Here are a few shared sleep surfaces that are considered high risk for SIDS:
- Sofa sharing
- Sleeping baby on the parent’s chest
- Adult sleep environments
The risk of SIDS is significantly increased in the following circumstances:
- When babies are less than 3 months of age
- When babies are born preterm
- When the baby shares the sleep surface with a smoker
- When the parent is under the influence of alcohol
- When the parent is overly tired, and therefore difficult to wake
- When the parent is obese
- When there is an adult doove or pillows that may suffocate the baby
- When the baby can fall out of bed and become trapped between the wall and bed frame, or be rolled onto
- When the baby is placed down for sleep on a surface that is not their cot, unsupervised
How to keep your baby safe during sleep, and reduce the risk of SIDS
Although the cause of SIDS is not fully understood, you can certainly reduce the risk. Here are some things to consider when putting your baby to sleep:
- Place your baby on their back to sleep, in a cot
- Keep your baby in the room with you for the first 6 to 12 months
- Do not smoke when your baby is present
- Avoid sharing the same sleeping surface as your baby when they are under 4 months of age
- Avoid falling asleep with your baby on a sofa or an armchair
- Do not let your baby get too hot
- Keep your baby’s head uncovered, their blanket should be tucked in no higher than their shoulders
A common question that is asked, is what happens if your baby vomits whilst they are sleeping on their back? Healthy babies sleeping on their back are actually less likely to choke on vomit than tummy-sleeping infants. The only time babies shouldn’t sleep on their back is when they have rare medical conditions that might mean they have to sleep on their side, or on their tummy. This should only be done when advised by a medical professional.

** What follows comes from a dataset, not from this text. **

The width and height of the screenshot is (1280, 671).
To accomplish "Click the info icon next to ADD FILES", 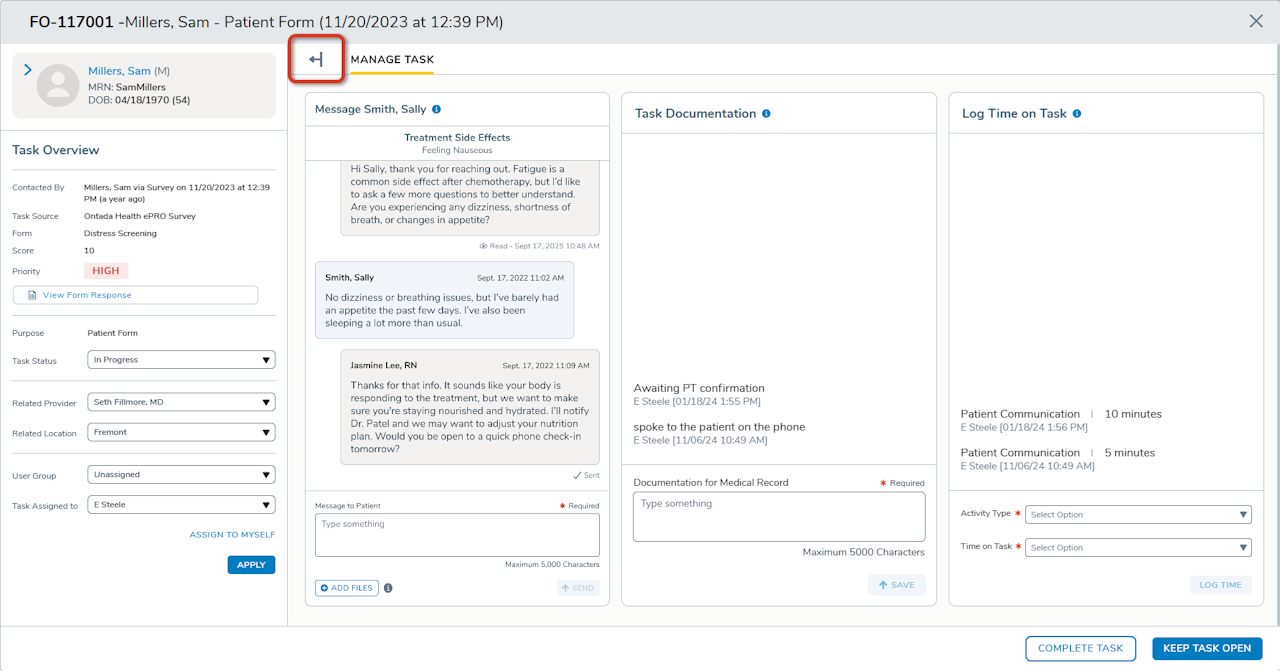I will (x=388, y=588).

Finding the right cot for your baby
Every country has their own safety standards for baby products and cots, so it’s important to look into these prior to purchasing. All new and second hand cots sold in Australia must meet the Australian/New Zealand standard for cots, and will carry a label to say so. If you cannot find the label, do not risk buying the cot.
If you are using a second hand cot in particular, check for the following problems:
- Wobbly or broken parts that make the cot less stable
- Bars a baby could get caught between
- Knobs, corner posts or exposed bolts that could hook onto a baby’s clothing, especially around the neck
- Too much space between the mattress and cot edge
- Sharp catches or holes in the wood that can hurt curious fingers
- Old paint that might contain poisonous lead
Where to get more information about SIDS
Red Nose is a local charity that aims to eradicate Sudden Infant Death Syndrome through world class research and advocacy. The organisation has grown from small volunteer self-help roots into a vital and vibrant organisation that supports bereaved families and educates parents, health professionals and the community throughout Australia.